May 19, 2007
My shift started right after lunch. We hauled up 4 sets of fish pots (traps) and my job was to throw the hook to reel in the pots. I know the crew didn't have to give me the chance to do this but I am sure glad they did. I strapped myself in, coiled my rope, grabbed the hook and threw it over the buoys and caught them. Anytime you catch something for the first time it is a rush. Jamie is the deck boss, extremely safety conscience, organized, and just a really nice woman. She has given me a ton of opportunities to be a part of this research experience. When I get to be an actual participant, the whole experience becomes very real.
The rest of the day, we put the net in to trawl fish. The catch has been marginal. The scientists all need samples to validate their work. I now realize the effort that is put into discovering and studying such a hard specimen such as the ice fish. In between net hauls, University of Maine PHD student Jody Wojick uses her time to dissect fish samples. No time is wasted, these scientists are focused in getting as much work done and sampling as possible while out in the field. If you have ever thought that being a research scientist is a cushy job, think again. Watching the scientists do their field work and actually being a part of the work really drives home the point that this is not easy.

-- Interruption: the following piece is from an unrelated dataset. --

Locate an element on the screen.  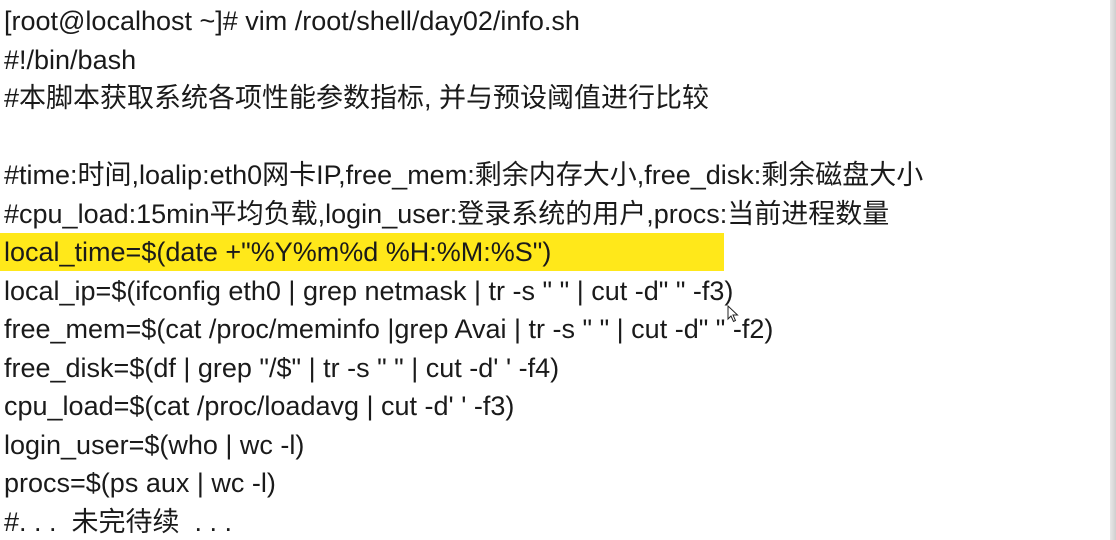
window-right-edge is located at coordinates (1113, 270).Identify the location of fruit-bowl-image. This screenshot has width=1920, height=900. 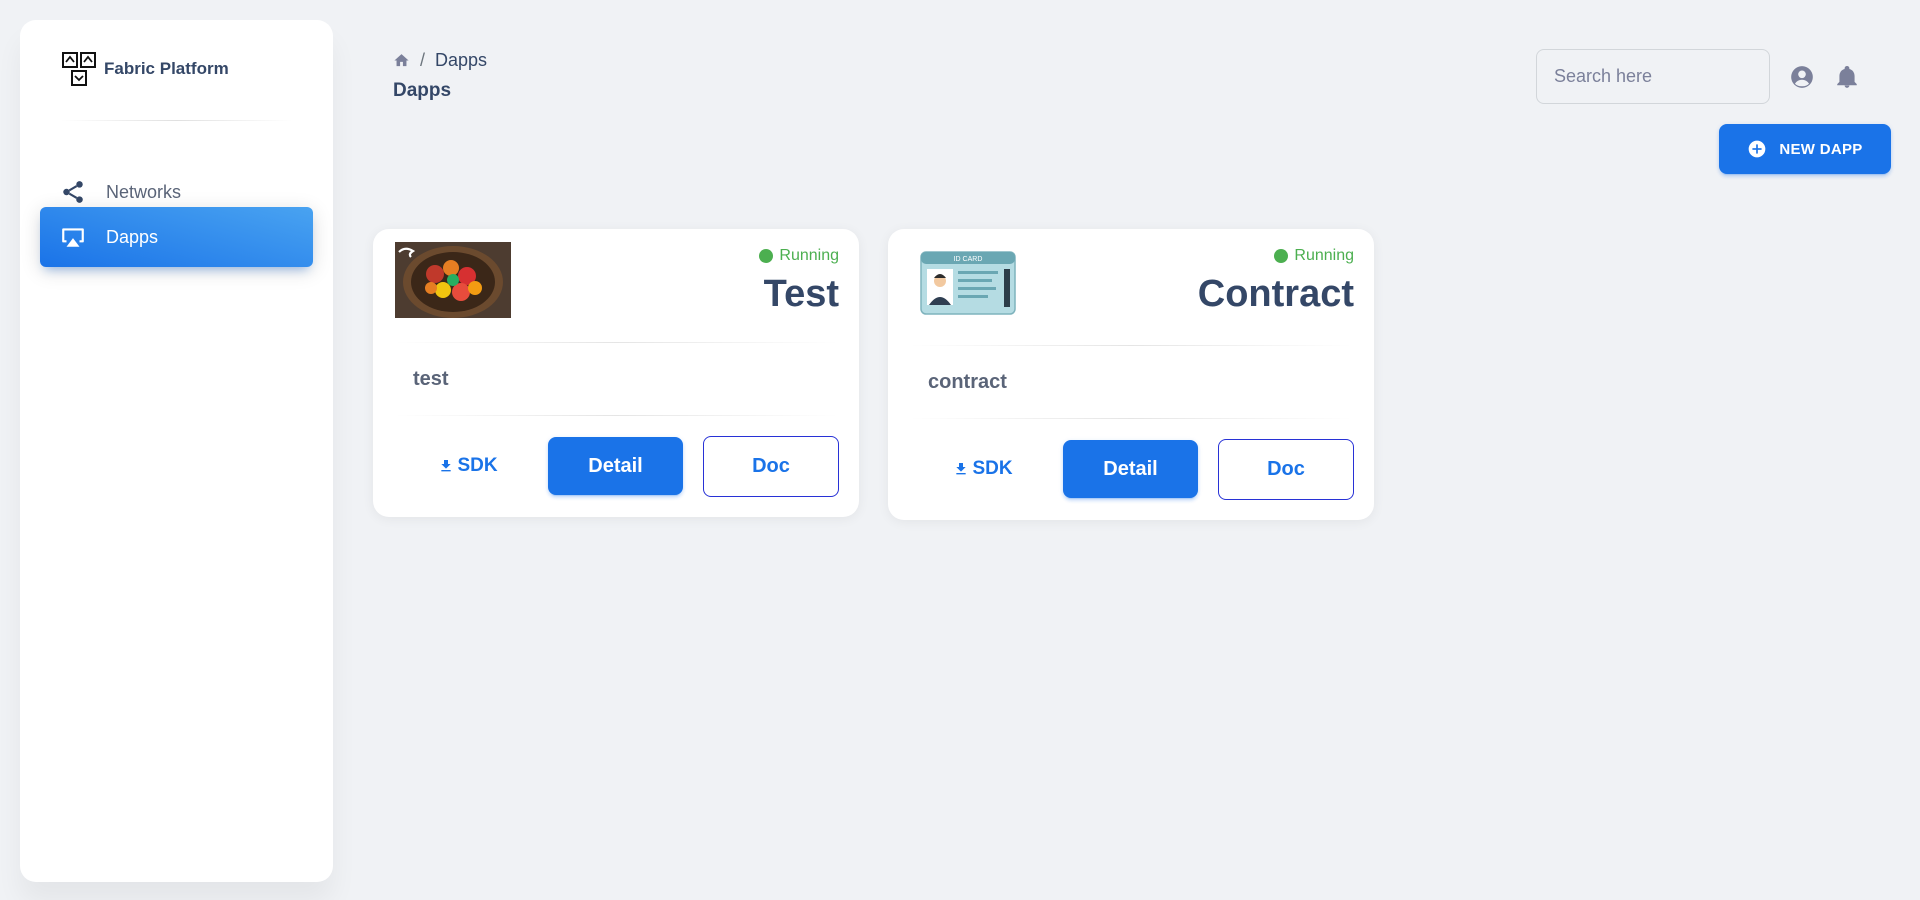
(453, 280).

During our last net tow around midnight, the net got caught on some rocks while dragging the bottom. The net snapped from the line and the fishing gear was lost - bummer. Not a good way to end a fishing trip. I am dead tired. I have muscles that ache that I didn't even know were there. The ship has a whirlpool bath tub, a lot like the one I have at home. I will be headed there shortly and it will feel good.
The ice fish team will switch with the seal team tomorrow at Palmer Station and back out to sea we will go.